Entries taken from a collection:
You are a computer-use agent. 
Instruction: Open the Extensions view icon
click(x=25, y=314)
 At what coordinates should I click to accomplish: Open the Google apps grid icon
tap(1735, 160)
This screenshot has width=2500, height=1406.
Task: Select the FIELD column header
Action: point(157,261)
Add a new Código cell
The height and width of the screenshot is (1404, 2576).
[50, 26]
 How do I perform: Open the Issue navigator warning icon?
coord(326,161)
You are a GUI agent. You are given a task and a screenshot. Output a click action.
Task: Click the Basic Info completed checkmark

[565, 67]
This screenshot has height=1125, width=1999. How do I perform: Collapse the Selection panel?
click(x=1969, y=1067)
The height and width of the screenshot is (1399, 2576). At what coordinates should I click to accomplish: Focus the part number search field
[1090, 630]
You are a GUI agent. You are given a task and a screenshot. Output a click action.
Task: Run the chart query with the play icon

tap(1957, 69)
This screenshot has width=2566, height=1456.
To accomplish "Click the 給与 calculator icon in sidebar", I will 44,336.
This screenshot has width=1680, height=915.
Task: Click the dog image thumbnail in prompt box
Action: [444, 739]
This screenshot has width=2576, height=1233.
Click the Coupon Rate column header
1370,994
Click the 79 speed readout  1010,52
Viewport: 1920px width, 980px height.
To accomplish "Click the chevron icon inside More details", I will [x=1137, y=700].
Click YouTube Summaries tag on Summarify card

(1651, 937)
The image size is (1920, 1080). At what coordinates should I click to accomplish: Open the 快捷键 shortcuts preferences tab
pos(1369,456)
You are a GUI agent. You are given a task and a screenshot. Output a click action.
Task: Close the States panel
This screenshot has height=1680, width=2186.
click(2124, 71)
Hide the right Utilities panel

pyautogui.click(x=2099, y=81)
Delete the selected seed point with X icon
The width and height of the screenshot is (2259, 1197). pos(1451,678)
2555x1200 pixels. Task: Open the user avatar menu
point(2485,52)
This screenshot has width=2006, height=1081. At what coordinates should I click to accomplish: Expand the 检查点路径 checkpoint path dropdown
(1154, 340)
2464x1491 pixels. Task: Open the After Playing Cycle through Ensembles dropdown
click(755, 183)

# Task prompt
Your response should consist of the data above, duplicated exactly.

# Expected output
You are a computer-use agent. 
Instruction: Open the Extensions view icon
click(x=25, y=314)
 At what coordinates should I click to accomplish: Open the Google apps grid icon
tap(1735, 160)
This screenshot has width=2500, height=1406.
Task: Select the FIELD column header
Action: point(157,261)
Add a new Código cell
The height and width of the screenshot is (1404, 2576).
[50, 26]
 How do I perform: Open the Issue navigator warning icon?
coord(326,161)
You are a GUI agent. You are given a task and a screenshot. Output a click action.
Task: Click the Basic Info completed checkmark

[565, 67]
This screenshot has height=1125, width=1999. How do I perform: Collapse the Selection panel?
click(x=1969, y=1067)
The height and width of the screenshot is (1399, 2576). At what coordinates should I click to accomplish: Focus the part number search field
[1090, 630]
You are a GUI agent. You are given a task and a screenshot. Output a click action.
Task: Run the chart query with the play icon

tap(1957, 69)
This screenshot has width=2566, height=1456.
To accomplish "Click the 給与 calculator icon in sidebar", I will 44,336.
This screenshot has width=1680, height=915.
Task: Click the dog image thumbnail in prompt box
Action: [444, 739]
This screenshot has width=2576, height=1233.
Click the Coupon Rate column header
1370,994
Click the 79 speed readout  1010,52
Viewport: 1920px width, 980px height.
To accomplish "Click the chevron icon inside More details", I will [x=1137, y=700].
Click YouTube Summaries tag on Summarify card

(1651, 937)
The image size is (1920, 1080). At what coordinates should I click to accomplish: Open the 快捷键 shortcuts preferences tab
pos(1369,456)
You are a GUI agent. You are given a task and a screenshot. Output a click action.
Task: Close the States panel
This screenshot has height=1680, width=2186.
click(2124, 71)
Hide the right Utilities panel

pyautogui.click(x=2099, y=81)
Delete the selected seed point with X icon
The width and height of the screenshot is (2259, 1197). pos(1451,678)
2555x1200 pixels. Task: Open the user avatar menu
point(2485,52)
This screenshot has width=2006, height=1081. At what coordinates should I click to accomplish: Expand the 检查点路径 checkpoint path dropdown
(1154, 340)
2464x1491 pixels. Task: Open the After Playing Cycle through Ensembles dropdown
click(755, 183)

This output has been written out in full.